=== What to work on ===
When a line in the data below includes "icon", pick it out and copy it.
[Data provided Boundary: Start]
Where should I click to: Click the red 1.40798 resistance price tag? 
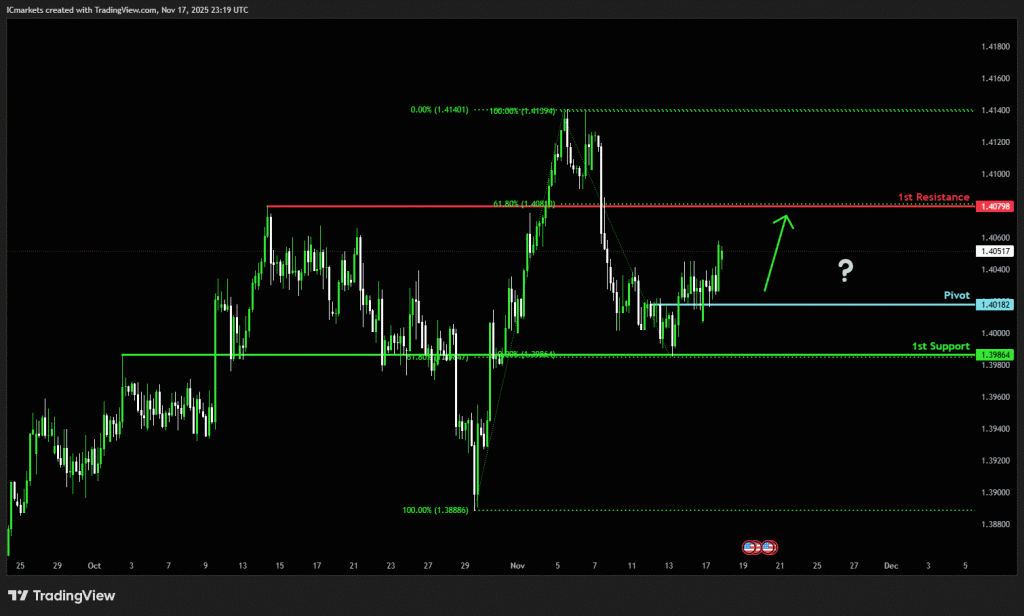[x=996, y=206]
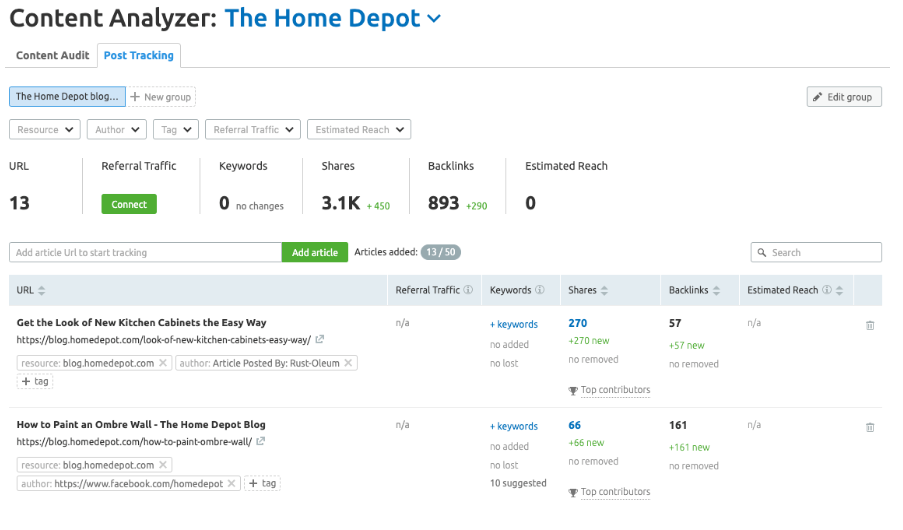
Task: Open Top contributors for kitchen cabinets article
Action: coord(615,390)
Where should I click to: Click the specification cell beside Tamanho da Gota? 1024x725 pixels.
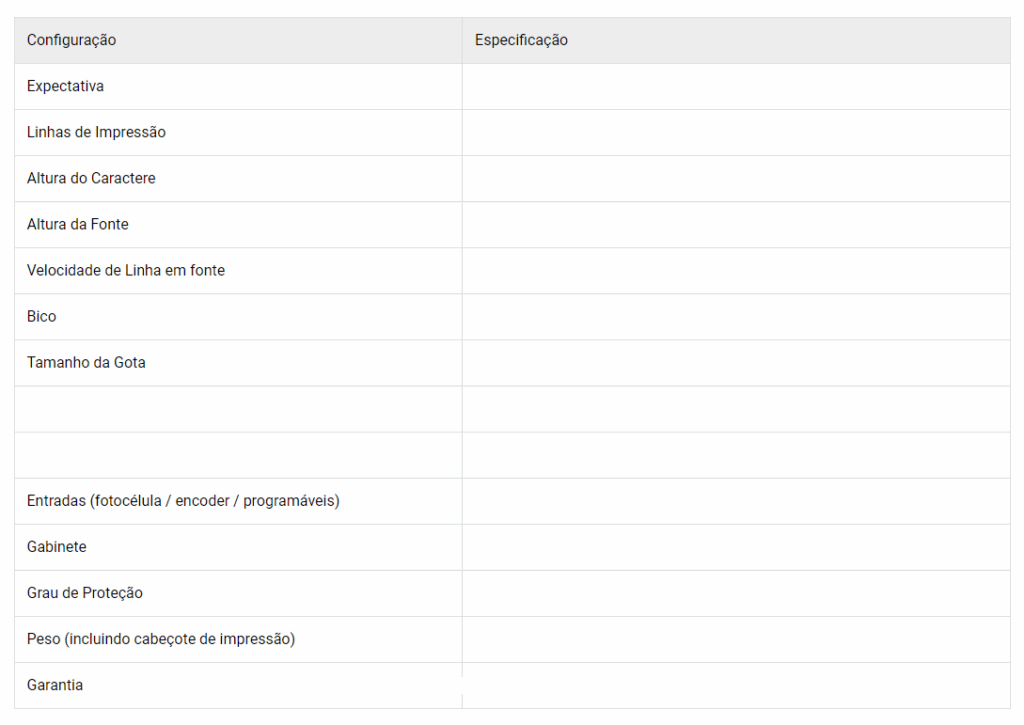click(x=736, y=362)
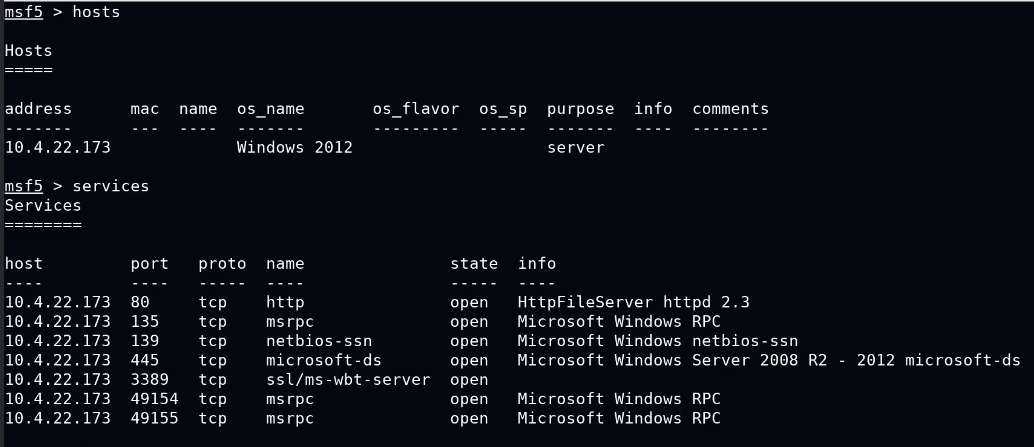
Task: Click the 'state' column header in Services
Action: click(x=473, y=264)
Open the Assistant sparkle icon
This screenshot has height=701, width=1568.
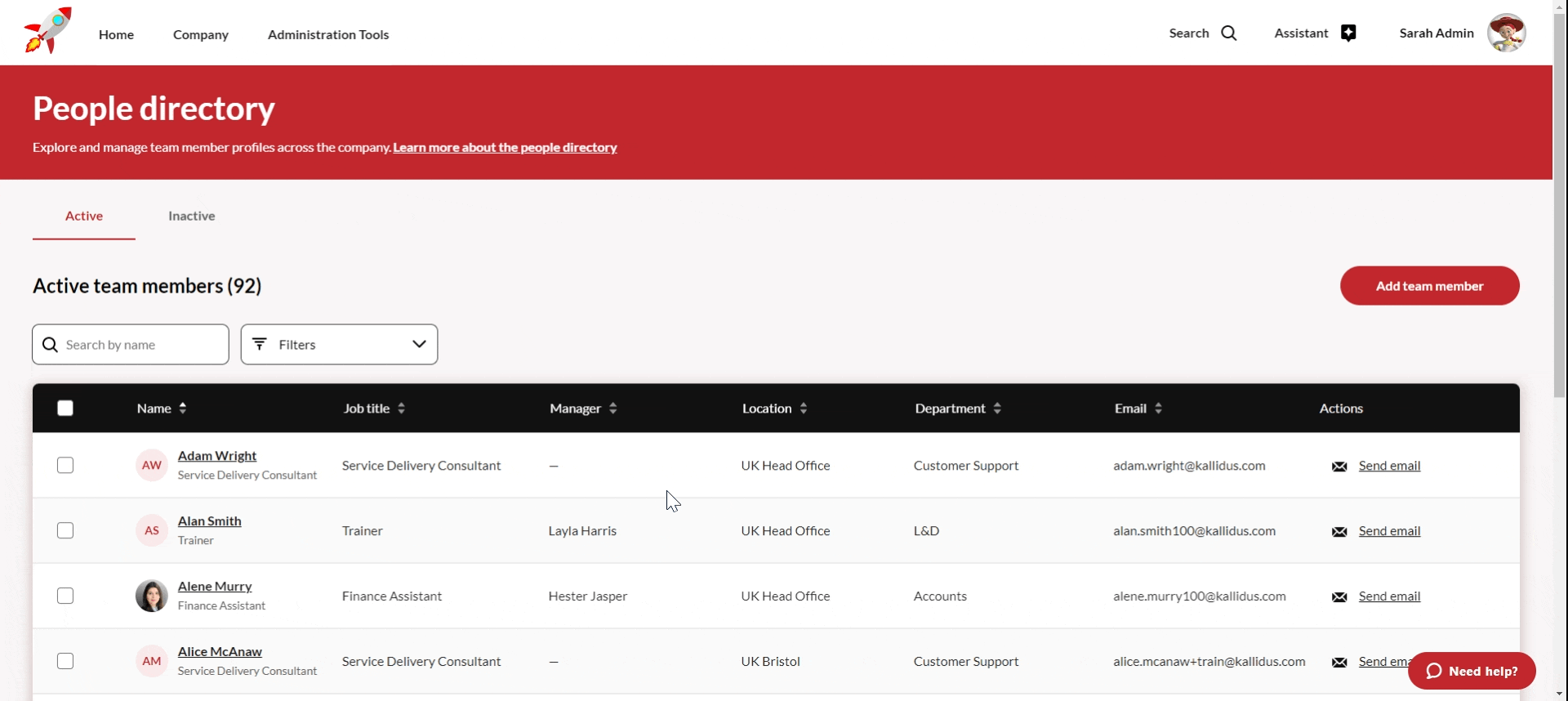[x=1348, y=33]
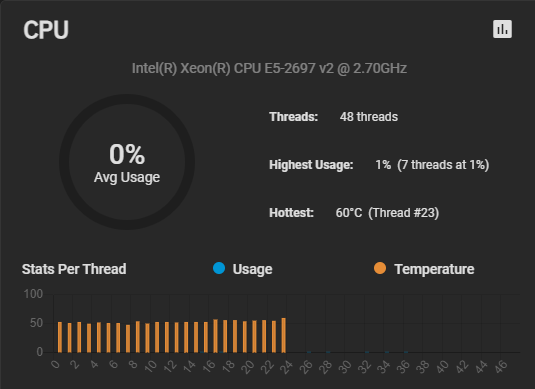Toggle the Temperature series legend label
The height and width of the screenshot is (389, 535).
click(434, 269)
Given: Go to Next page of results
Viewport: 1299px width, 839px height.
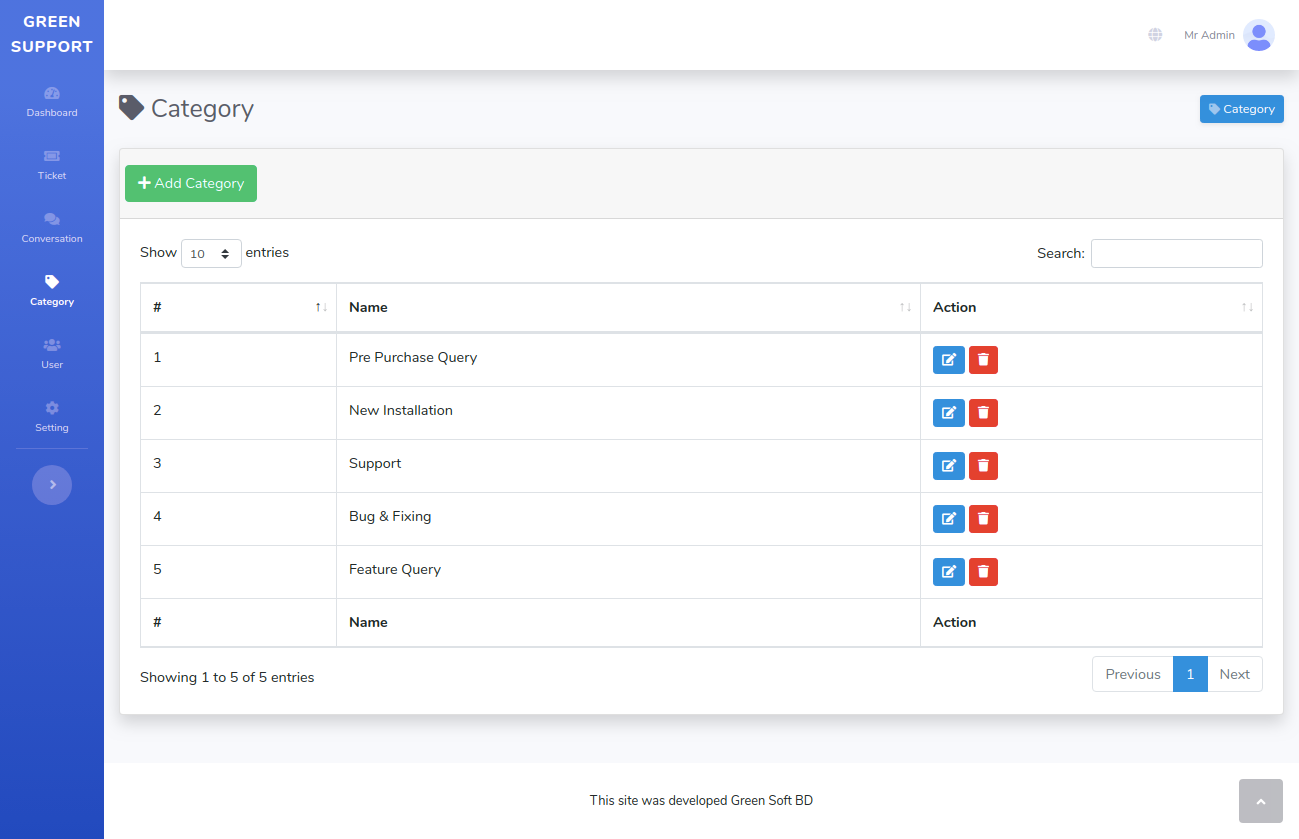Looking at the screenshot, I should click(x=1234, y=674).
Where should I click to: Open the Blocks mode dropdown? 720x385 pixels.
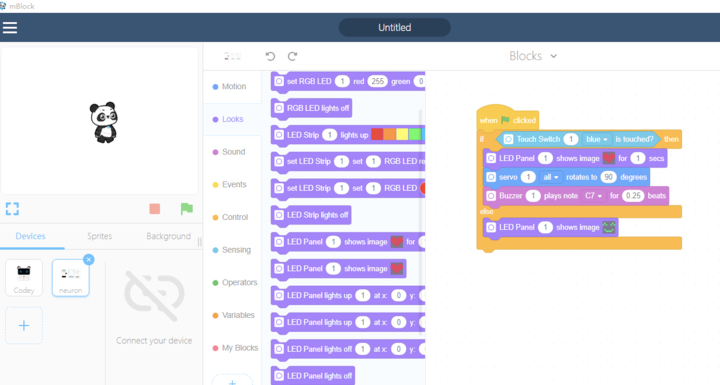coord(533,56)
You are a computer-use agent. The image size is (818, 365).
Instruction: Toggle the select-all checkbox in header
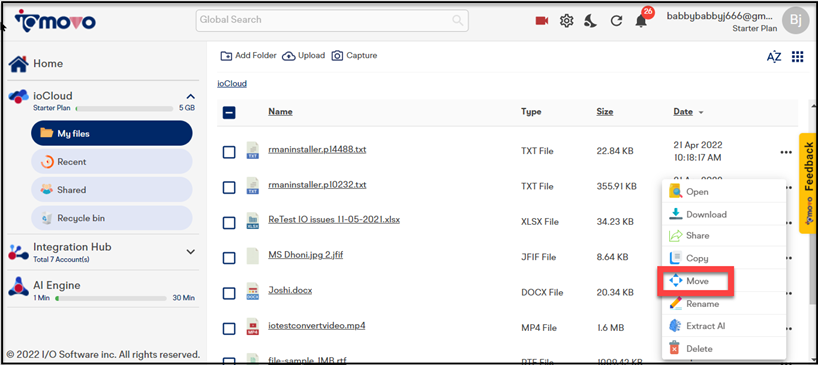229,112
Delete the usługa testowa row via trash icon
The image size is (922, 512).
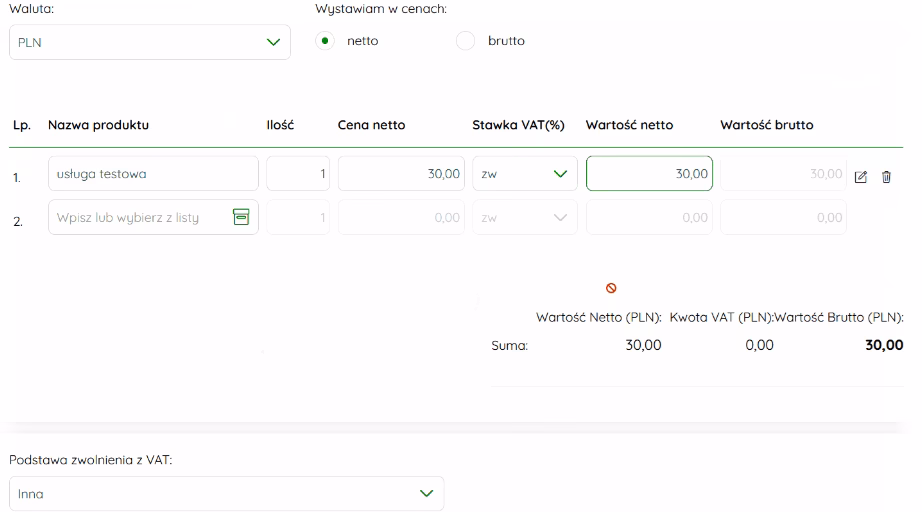pyautogui.click(x=886, y=177)
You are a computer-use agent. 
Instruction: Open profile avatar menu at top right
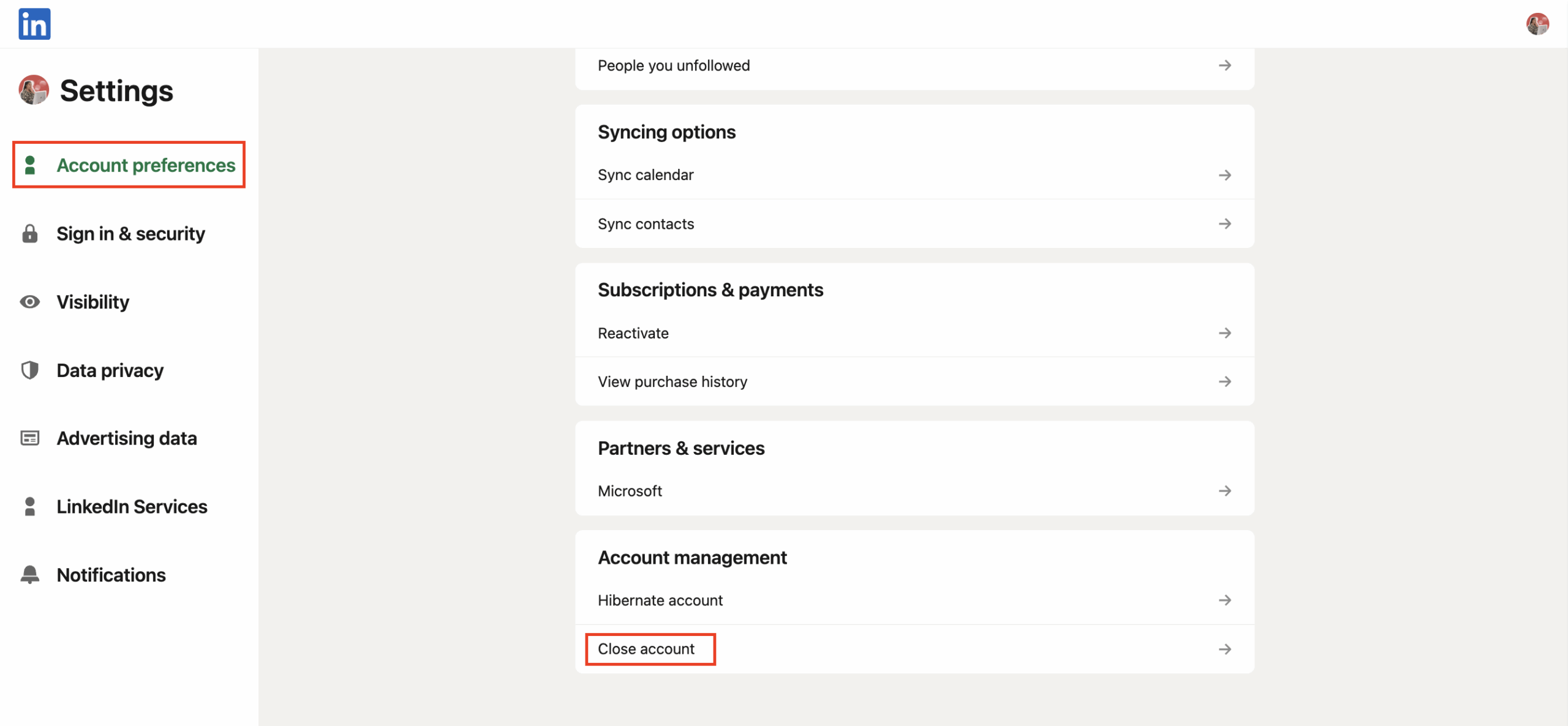(1537, 24)
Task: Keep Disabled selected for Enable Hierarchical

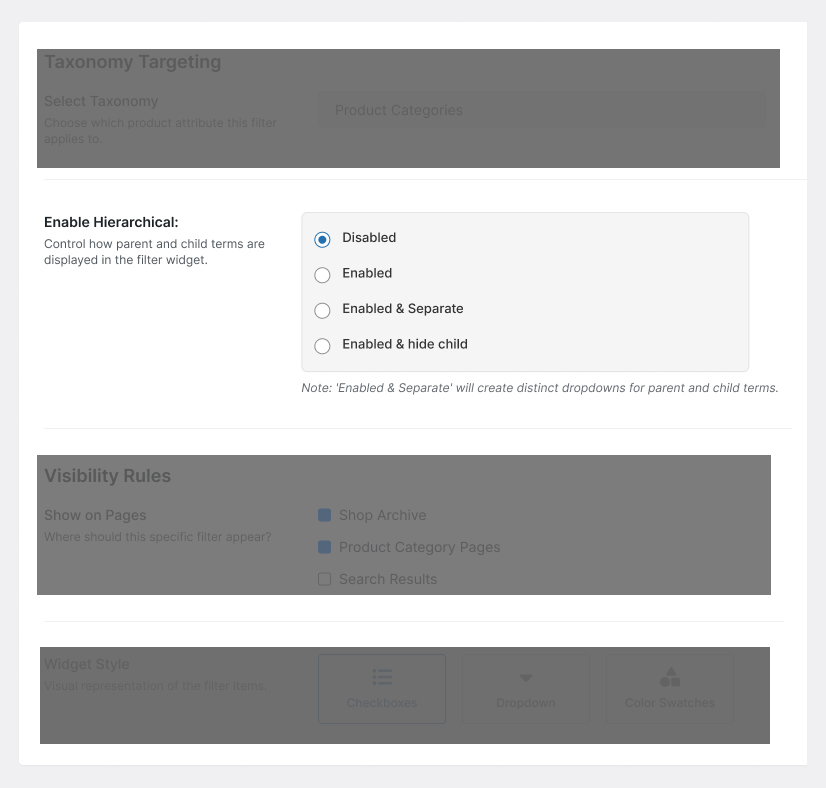Action: [x=322, y=239]
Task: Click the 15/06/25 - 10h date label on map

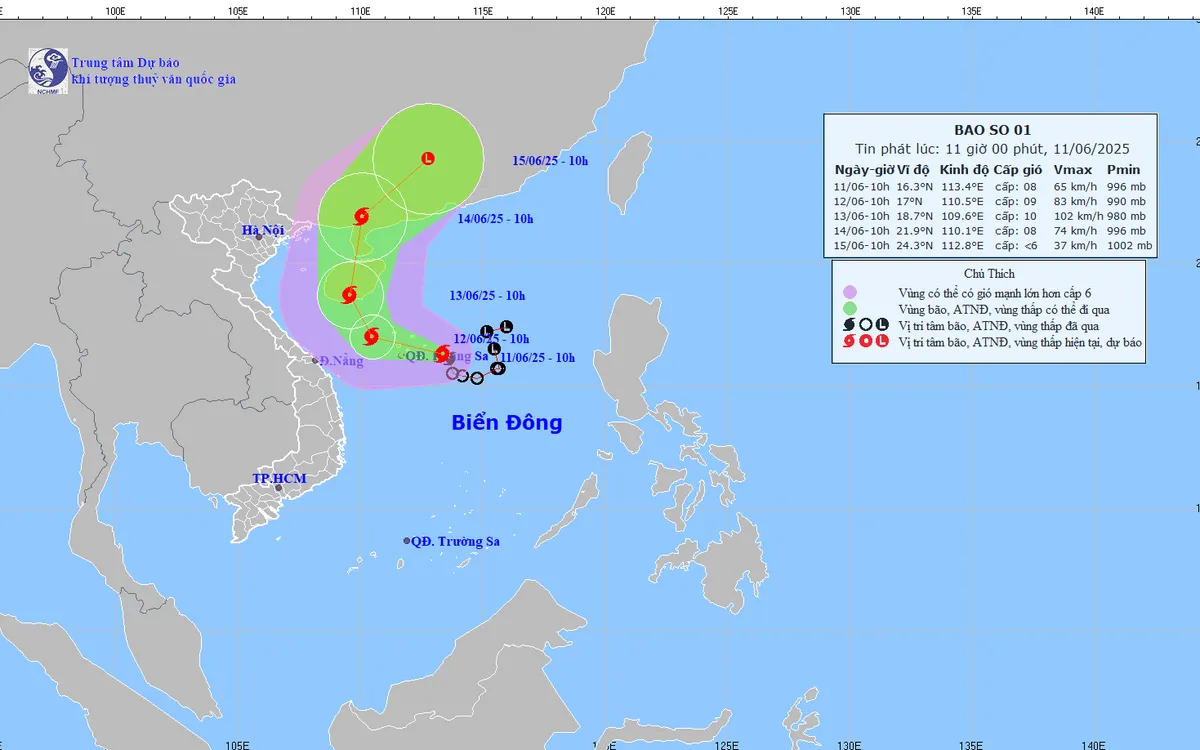Action: click(549, 161)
[Data provided Boundary: End]
=== Answer below ===
Open the Assistant sparkle icon
Delete the usługa testowa row via trash icon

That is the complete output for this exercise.